Recent research has demonstrated an innovative approach to transforming crystalline materials into glasses using self-shocks at ultralow power densities, particularly focusing on a compound called indium selenide. This breakthrough has potential implications in the fields of data storage and electronic memory devices due to its significant energy efficiency.
A collaboration between researchers from the Indian Institute of Science (IISc), Bangalore, and esteemed institutions like the University of Pennsylvania and MIT has unveiled that indium selenide (InSe), a two-dimensional ferroelectric material, can experience a self-induced transformation into a glassy state when subjected to electric current. The method requires substantially less energy than traditional glass-making processes, specifically using a billion times less electricity than conventional methods that involve heating and rapid cooling (melt-quenching) above 800°C.

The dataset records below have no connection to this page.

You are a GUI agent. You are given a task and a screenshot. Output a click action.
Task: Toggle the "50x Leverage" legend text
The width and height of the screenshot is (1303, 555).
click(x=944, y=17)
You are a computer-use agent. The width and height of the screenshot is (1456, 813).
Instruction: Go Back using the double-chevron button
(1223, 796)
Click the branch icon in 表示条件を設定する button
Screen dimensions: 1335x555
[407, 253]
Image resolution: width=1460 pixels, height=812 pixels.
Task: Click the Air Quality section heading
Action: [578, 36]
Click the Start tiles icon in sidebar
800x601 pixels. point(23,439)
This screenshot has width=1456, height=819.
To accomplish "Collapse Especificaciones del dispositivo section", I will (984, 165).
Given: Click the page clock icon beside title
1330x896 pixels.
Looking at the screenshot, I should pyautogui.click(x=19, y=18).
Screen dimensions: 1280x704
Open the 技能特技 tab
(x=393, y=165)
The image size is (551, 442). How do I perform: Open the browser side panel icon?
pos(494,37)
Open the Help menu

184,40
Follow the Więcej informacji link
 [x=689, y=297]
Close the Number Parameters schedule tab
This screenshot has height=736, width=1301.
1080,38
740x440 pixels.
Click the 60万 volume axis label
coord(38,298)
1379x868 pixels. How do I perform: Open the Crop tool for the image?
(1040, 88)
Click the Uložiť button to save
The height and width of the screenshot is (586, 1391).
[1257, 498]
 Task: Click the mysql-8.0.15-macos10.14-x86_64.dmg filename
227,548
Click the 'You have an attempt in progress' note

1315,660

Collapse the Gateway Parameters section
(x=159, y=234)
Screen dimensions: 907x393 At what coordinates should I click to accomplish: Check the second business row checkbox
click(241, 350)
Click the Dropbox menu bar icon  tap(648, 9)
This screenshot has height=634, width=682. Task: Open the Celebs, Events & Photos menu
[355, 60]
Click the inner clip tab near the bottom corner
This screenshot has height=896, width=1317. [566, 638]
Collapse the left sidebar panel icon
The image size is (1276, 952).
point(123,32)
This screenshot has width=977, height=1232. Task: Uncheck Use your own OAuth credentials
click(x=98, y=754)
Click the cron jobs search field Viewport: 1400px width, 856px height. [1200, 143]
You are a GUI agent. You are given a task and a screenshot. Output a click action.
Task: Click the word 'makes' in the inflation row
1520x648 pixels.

The implications of this research extend beyond glass manufacturing; it promises to revolutionize memory storage technologies. The ability to toggle between crystalline and glassy states in a fraction of the energy typically required could lead to faster and more efficient data storage solutions, impacting a wide range of electronic devices
The discovery of self-shocks facilitating the transition from crystalline to glassy states in indium selenide at lower power densities is not just a theoretical innovation but a practical leap that could reshape the landscape of electronic memory devices and data storage technologies. As researchers continue to explore this field, the long-term impacts on energy consumption and device performance could be substantial.